Microbial species are all forms of life too small to be seen with the naked eye, including all single-celled organisms, such as bacteria and archaea, as well as certain fungi. Many earlier attempts to estimate the number of species on Earth simply ignored microorganisms or were informed by older datasets that were based on biased techniques or questionable extrapolations, Lennon says.
“Older estimates were based on efforts that dramatically under-sampled the diversity of microorganisms. Before high-throughput sequencing, scientists would characterize diversity based on 100 individuals, when we know that a gram of soil contains up to a billion organisms, and the total number on Earth is over 20 orders of magnitude greater.”

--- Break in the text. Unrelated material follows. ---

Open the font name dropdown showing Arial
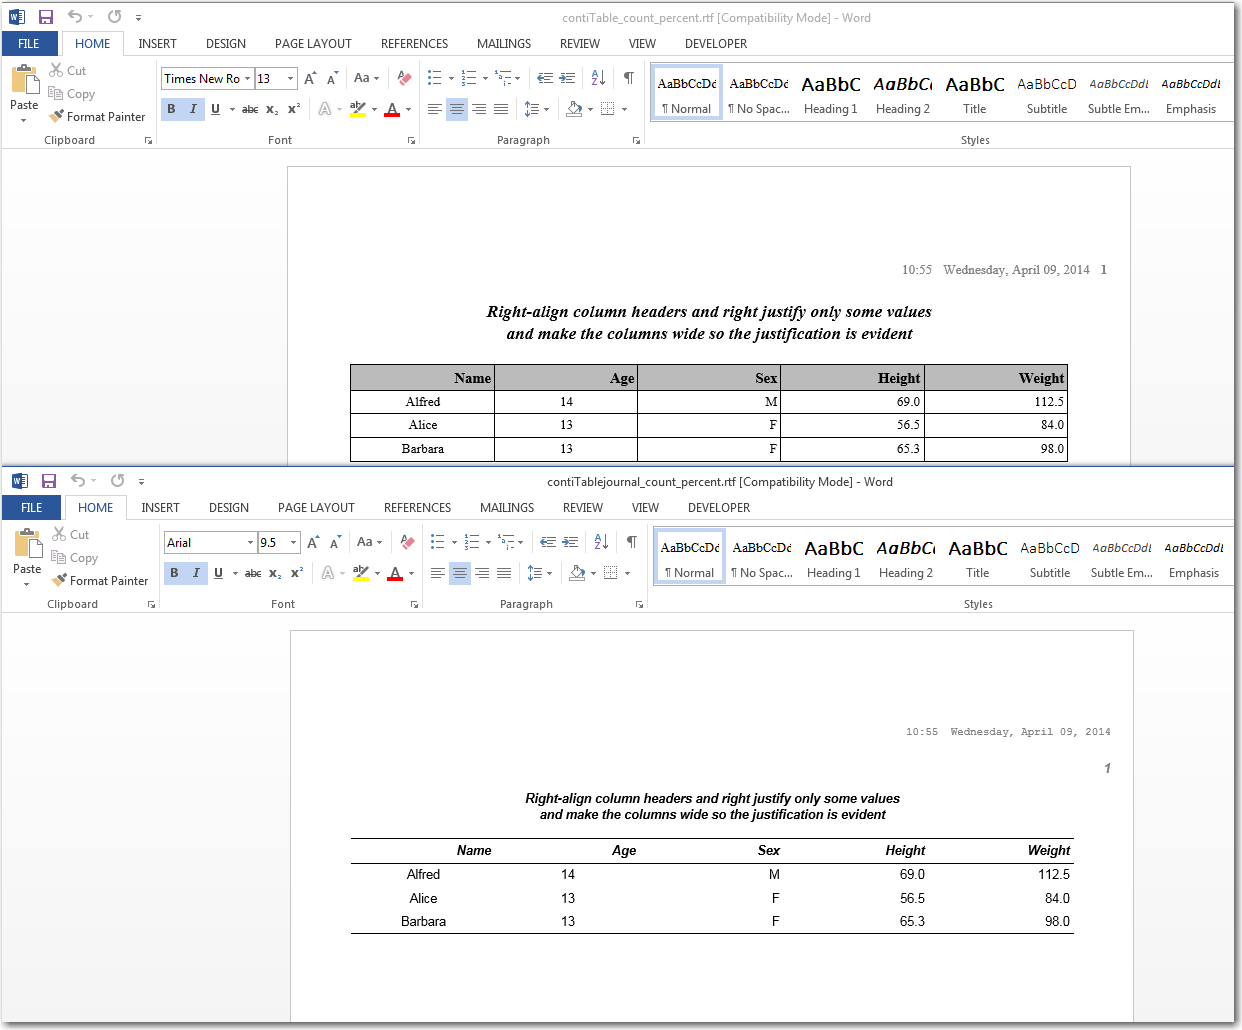The height and width of the screenshot is (1030, 1242). tap(250, 542)
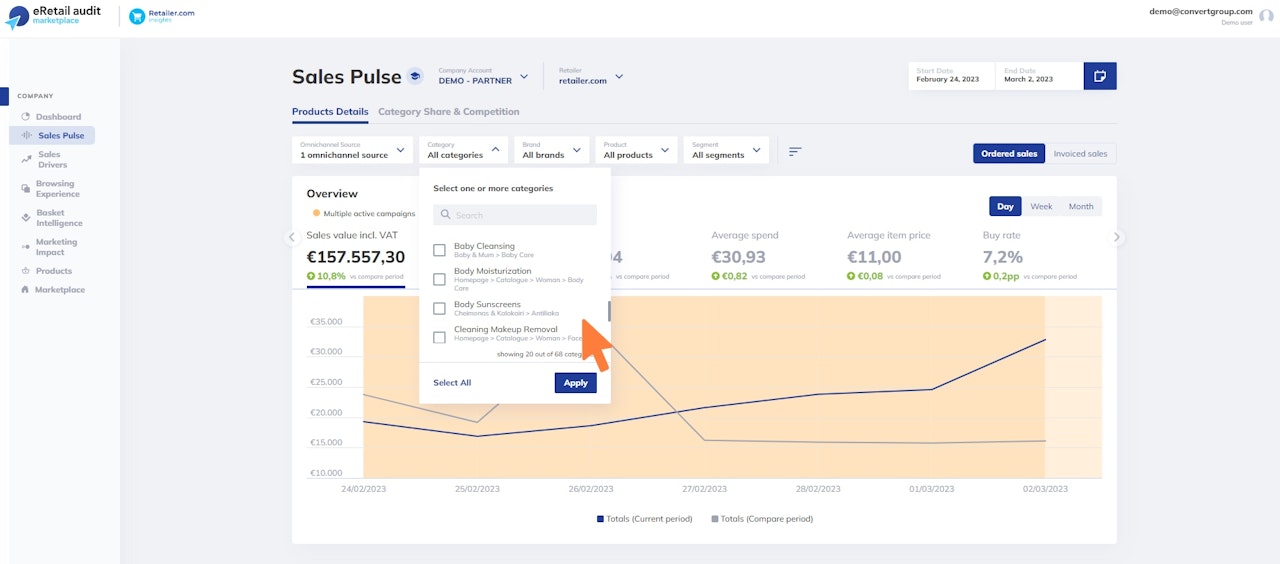
Task: Click the graduation cap icon beside Sales Pulse
Action: pyautogui.click(x=415, y=77)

‘Unimaginably huge challenge’
The realization that microorganisms were significantly under-sampled caused an explosion in new microbial sampling efforts over the past several years, including the collection of human-related microorganisms by the National Institutes of Health’s Human Microbiome Project; marine microorganisms by the Tara Oceans Expedition; and aquatic, terrestrial and host-related microorganisms by the Earth Microbiome Project.
These data sources—and many others—were compiled to create the inventory used in the current study, which pulls together 20,376 sampling efforts on bacteria, archaea and microscopic fungi and 14,862 sampling efforts on communities of trees, birds, and mammals.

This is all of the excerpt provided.